### Problems to work on
(A) Rewrite the section of the forum thread on ebook promotion sites that begins with the words "The Naughty List" and ends with "Ebook Soda ($10)", changing "Bookgorilla" to "Book Gorilla".
(B) Carry on the forum thread about paid ebook promotion sites from the point where it stops.

I tried this last month with a 99 cent sweet romance title. I did double up a few sites near the end, so there are some inconclusive points, but these were my results:

*Definitely worth it:*
Ebookhounds (free)
Bkknights ($5.50)
Sweetfree Books ($5)
The Naughty List (free)
Ereader news today ($45)

*Definitely not worth it:*
Hotzippy's romance list ($15)
Bookgorilla ($50)
My Romance Reads ($75)
Genrepulse ($30)
Kindle Nation Daily ($100)

*Inconclusive:*
Discount Books Daily ($10)
Ebook Soda ($10)
Ebook Arrow ($10)
Choosy Bookworm ($5)

It seemed like, in general, the more I paid, the less the site gave back.


----------



## Philip Gibson (Nov 18, 2013)

I'll be following with interest.

I've never heard of EBookasuarus. As a general rule, I think any site I haven't heard of is not likely to be a site that works. If a site works, I would have heard about it here at Kboards.

Philip


----------



## Patty Jansen (Apr 5, 2011)

Philip Gibson said:


> I'll be following with interest.
> 
> I've never heard of EBookasuarus. As a general rule, I think any site I haven't heard of is not likely to be a site that works. If a site works, I would have heard about it here at Kboards.
> 
> Philip


In general, I agree with this.

Yet, Bookbasset never ever gets mentioned on these boards. That site works.


----------



## Philip Gibson (Nov 18, 2013)

Patty Jansen said:


> In general, I agree with this.
> 
> Yet, Bookbasset never ever gets mentioned on these boards. That site works.


Must've been mentioned somewhere on these boards since I've heard of it and have used it.


----------



## JTCochrane (Feb 6, 2012)

Philip Gibson said:


> I'll be following with interest.
> 
> I've never heard of EBookasuarus. As a general rule, I think any site I haven't heard of is not likely to be a site that works. If a site works, I would have heard about it here at Kboards.
> 
> Philip


I think I found it on AuthormarketingClub but will double check.


----------



## JTCochrane (Feb 6, 2012)

aimeeeasterling said:


> I tried this last month with a 99 cent sweet romance title. I did double up a few sites near the end, so there are some inconclusive points, but these were my results:
> 
> *Definitely worth it:*
> Ebookhounds (free)
> ...


Good info. I will add it to the roll up when I do and will give some of them a try.


----------



## I&#039;m a Little Teapot (Apr 10, 2014)

Patty Jansen said:


> Yet, Bookbasset never ever gets mentioned on these boards. That site works.


Yep, they're pretty fantastic.


----------



## anniejocoby (Aug 11, 2013)

I strenuously object to My Romance Reads not being worth it. I ran an ad with them and got over 3300 downloads in one day.

### Provided data
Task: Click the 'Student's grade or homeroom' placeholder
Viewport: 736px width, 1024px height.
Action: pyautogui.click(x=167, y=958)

### Answers to the exercises
(A)
The Naughty List (free)
Ereader news today ($45)

*Definitely not worth it:*
Hotzippy's romance list ($15)
Book Gorilla ($50)
My Romance Reads ($75)
Genrepulse ($30)
Kindle Nation Daily ($100)

*Inconclusive:*
Discount Books Daily ($10)
Ebook Soda ($10)

(B)
On the other hand, I'm running an ad with ENT right now, and it's left something to be desired. I've gotten 600 downloads today from that ad, which is okay, but nothing to write home about. 

My experience has been that all sites are kinda hit and miss. It all depends on a lot of factors - where you are on their list, for instance. I ran something with Freebooksy, and, ordinarily, I'm thrilled with them. But I think that I only managed less than 1000 downloads of Broken on the day that ad ran this time. The first time I ran Broken with them, I got 7000 downloads. I think that because this is like the fourth time I've run Broken with them, I got diminishing returns. That and the fact that, when I looked at their site, my book was way down the page. Things like that, you can't really help, but they can REALLY affect your ROI. 

I'm thinking that the same thing is going on, for me, with ENT - I don't think that my book is placed very prominently with them. So, yeah - the people who are higher up on their page are going to see a lot more action than those who aren't. It's unfair if we all pay the same amount, but, then, life isn't fair, and somebody has to be last on the page.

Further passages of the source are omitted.